Preoccupazioni ci sono anche nel mondo della chimica: Eni vorrebbe, di fatto, cedere la sua azienda del settore a un fondo americano. A febbraio c’è stata una grande mobilitazione con uno sciopero nazionale. Come si può uscire da questa situazione? Cosa intende fare il Sindacato?
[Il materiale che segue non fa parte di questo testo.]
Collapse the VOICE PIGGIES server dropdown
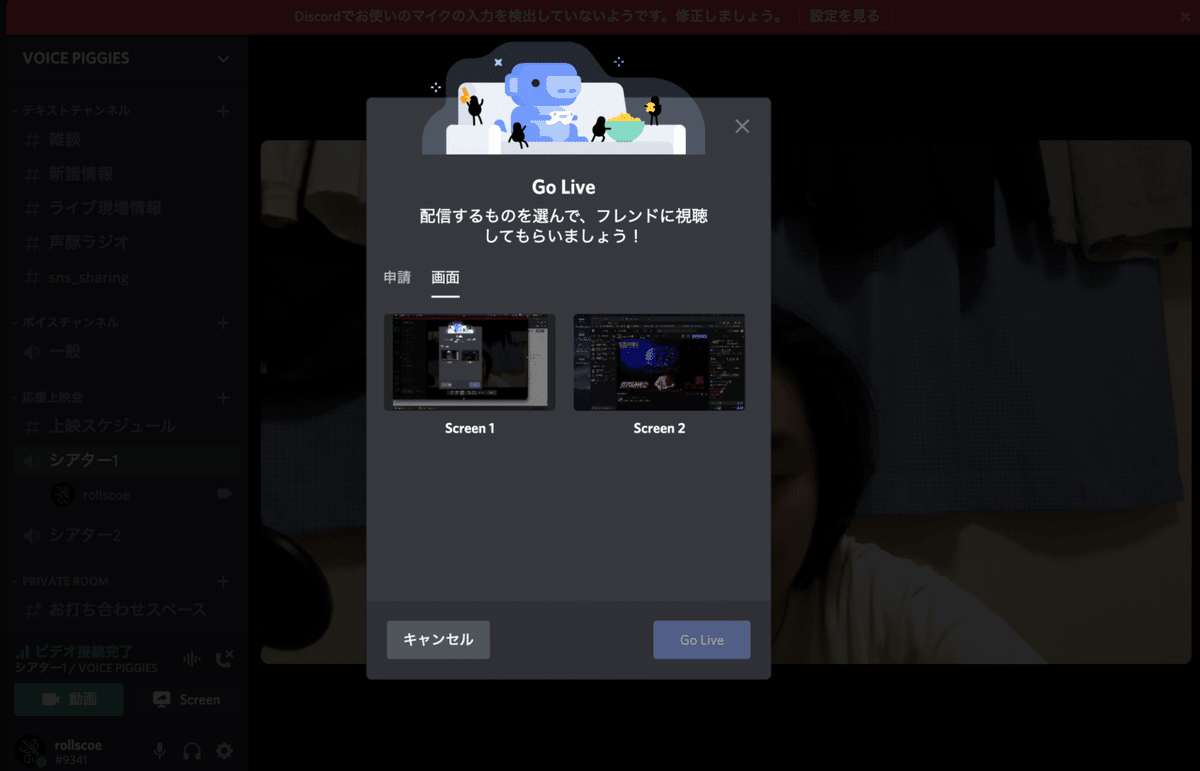This screenshot has width=1200, height=771. pyautogui.click(x=224, y=58)
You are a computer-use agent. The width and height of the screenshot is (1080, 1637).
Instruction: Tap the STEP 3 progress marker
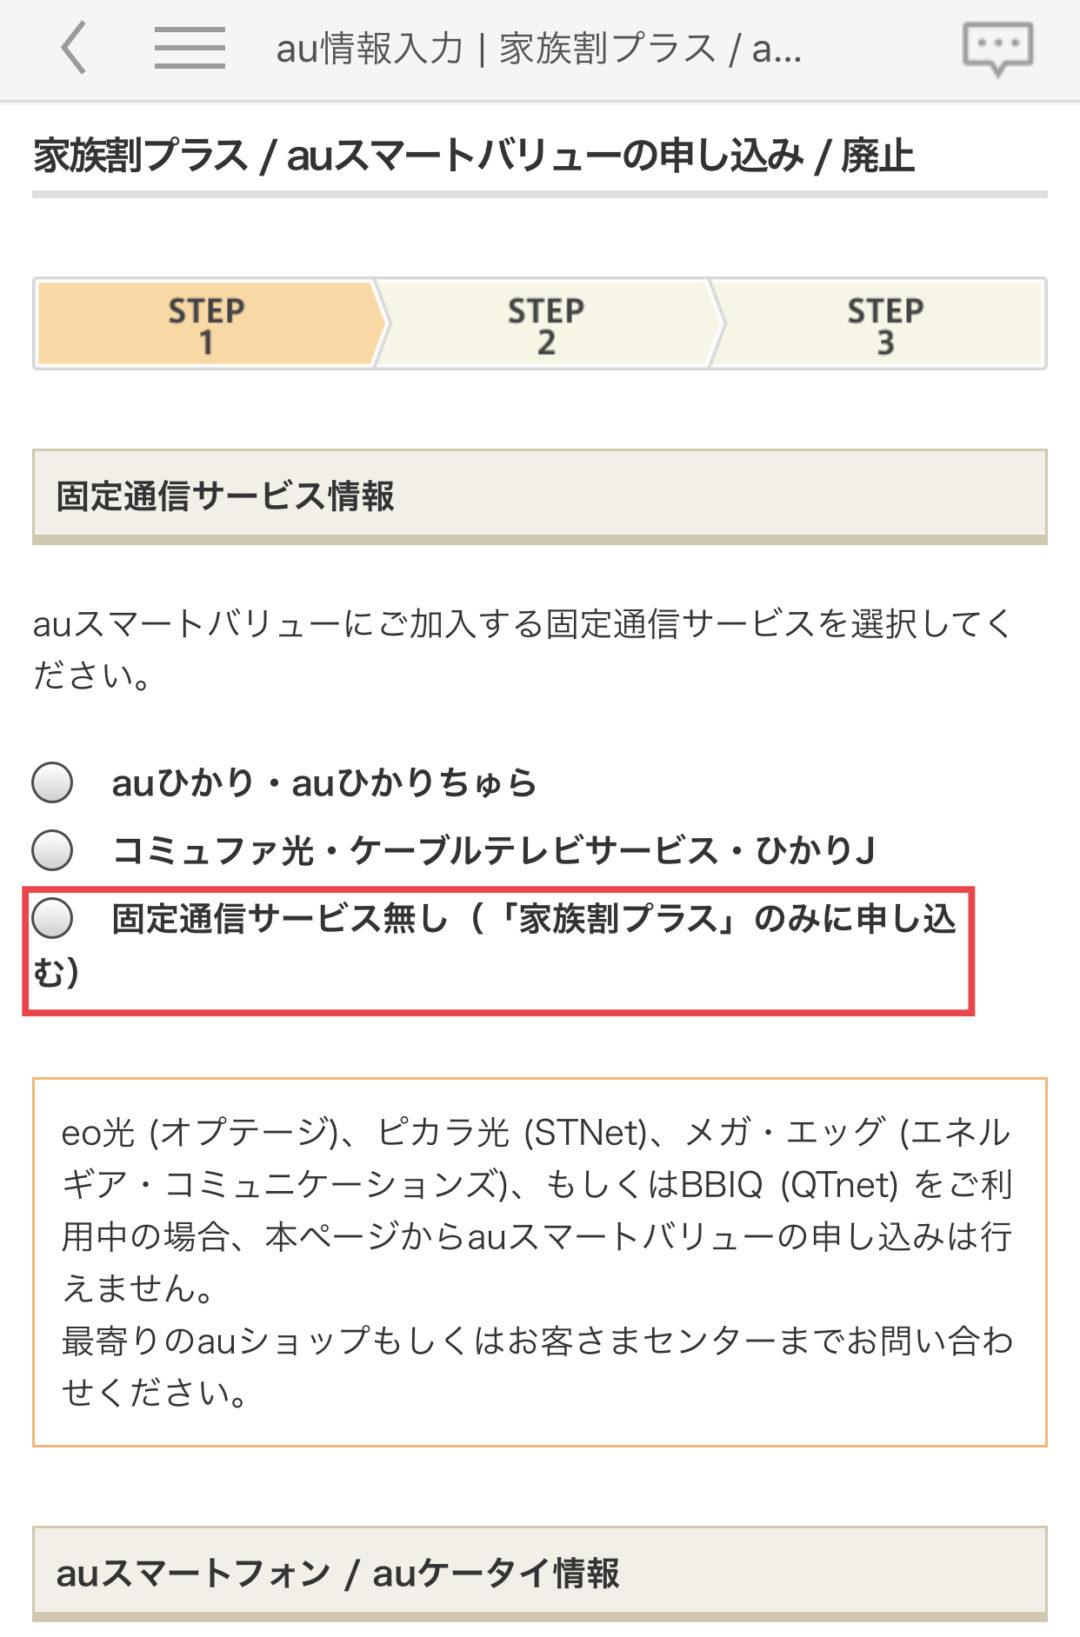(885, 325)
Continueremo a lottare perché questa vendita non si faccia. Abbiamo una filiera che va dall’estrazione al consumo e vogliono abolirla, ma così rischiano di cancellare anche il futuro. Dove vanno a finire i progetti sulla chimica verde se li affidiamo alla SK Capital? A questo fondo americano con capitali iraniani? È vergognoso solo a pensarci: Mattei si rivolterebbe nella tomba. Così come è vergognoso che questo Paese non abbia una politica industriale: noi abbiamo bisogno della chimica e di un’industria manifatturiera. Ecco perché continueremo le nostre battaglie per un vero sviluppo economico e produttivo. C’è il Fondo strategico di CdP, vediamo di metterlo subito in movimento. La Guidi e Renzi, invece di cincischiare, battano un colpo, altrimenti il colpo lo batteremo noi.

Un’ultima domanda. Nell’ormai famosa vicenda che ha coinvolto quattro note banche, la soluzione individuata non ha per nulla soddisfatto i risparmiatori danneggiati. Cosa occorre fare?

I rimborsi vanno dati a tutti coloro che in buona fede hanno messo i soldi nella banca in cui credevano. E quando si tratta di obbligazionisti, normalmente, non parliamo di speculatori: la speculazione si fa con le azioni e con le cattive azioni dei banchieri.